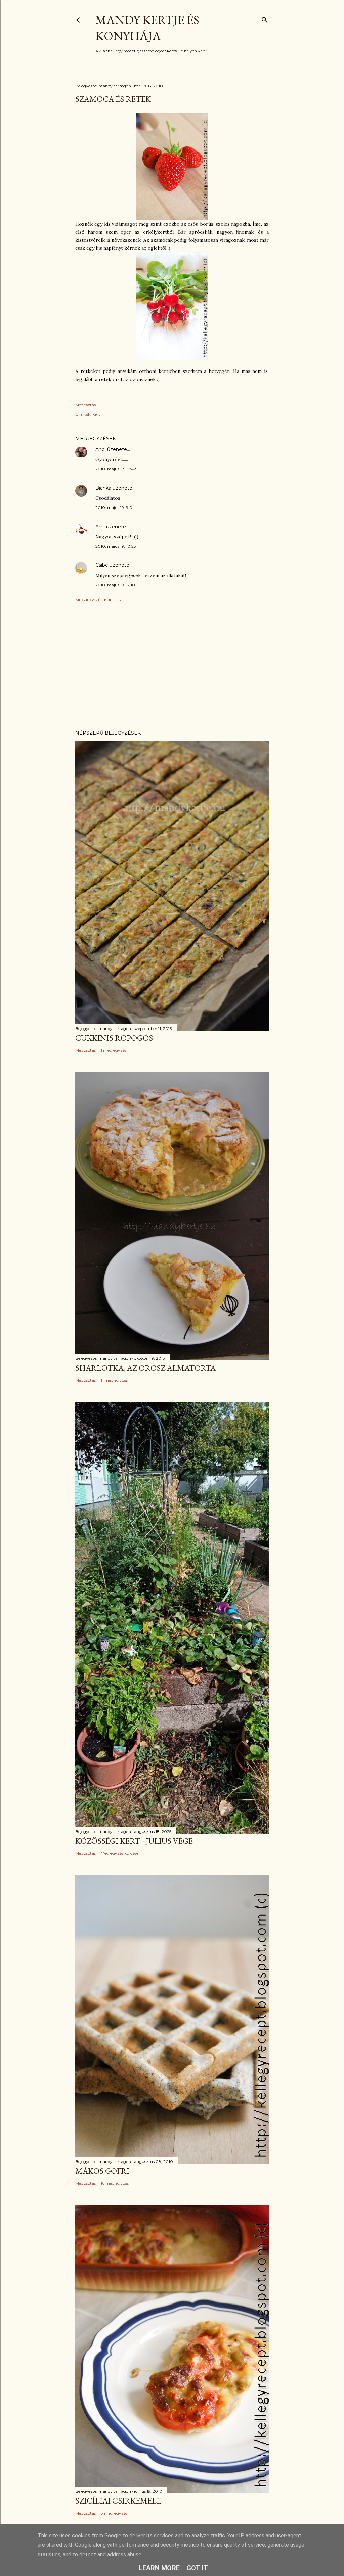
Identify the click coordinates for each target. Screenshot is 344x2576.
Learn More (159, 2568)
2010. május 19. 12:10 (115, 584)
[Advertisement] (172, 666)
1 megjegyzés (113, 1050)
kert (96, 414)
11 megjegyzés (114, 1380)
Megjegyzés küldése (99, 599)
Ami (100, 527)
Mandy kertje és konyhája (147, 28)
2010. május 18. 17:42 (115, 469)
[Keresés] (265, 18)
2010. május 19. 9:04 (115, 507)
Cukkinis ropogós (114, 1038)
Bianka (103, 488)
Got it (197, 2568)
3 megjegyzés (114, 2513)
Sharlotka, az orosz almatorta (145, 1368)
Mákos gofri (102, 2171)
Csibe (101, 565)
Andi (100, 449)
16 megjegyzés (115, 2183)
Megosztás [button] (85, 404)
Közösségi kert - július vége (134, 1841)
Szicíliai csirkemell (118, 2500)
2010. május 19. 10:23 (115, 546)
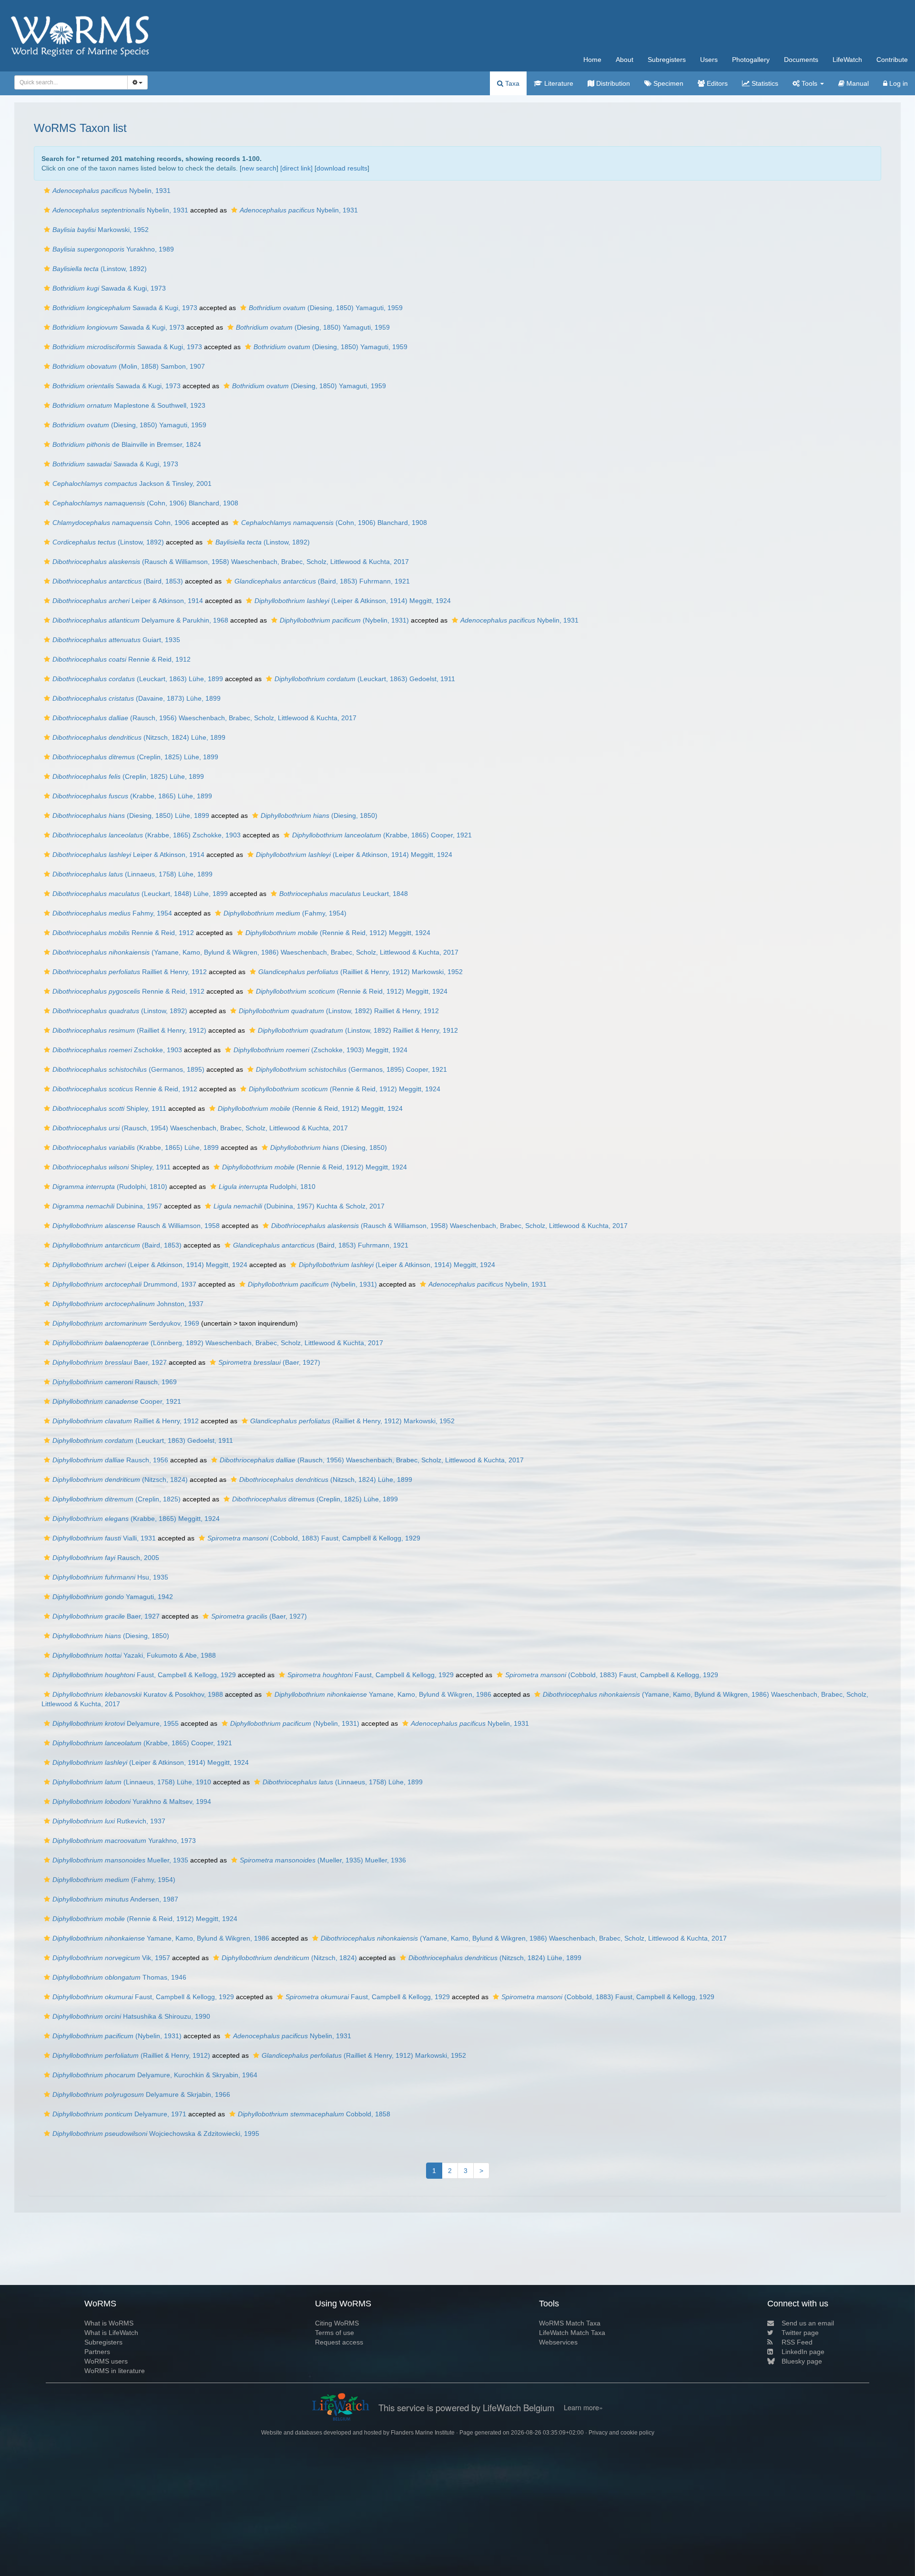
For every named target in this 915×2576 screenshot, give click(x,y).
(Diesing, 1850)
———
Exercise details => Transcribe exactly the lines from the one holding "3 megjegyzés (114, 2513)" through the final line of the material above, both ends included; any pictures should be dropped.

Answer section =>
3 megjegyzés (114, 2513)
Sharlotka, az orosz almatorta (145, 1368)
Mákos gofri (102, 2171)
Csibe (101, 565)
Andi (100, 449)
16 megjegyzés (115, 2183)
Megosztás [button] (85, 404)
Közösségi kert - július vége (134, 1841)
Szicíliai csirkemell (118, 2500)
2010. május 19. 10:23 (115, 546)
For every named target in this 915×2576 screenshot, give click(x,y).
(Diesing, 1850)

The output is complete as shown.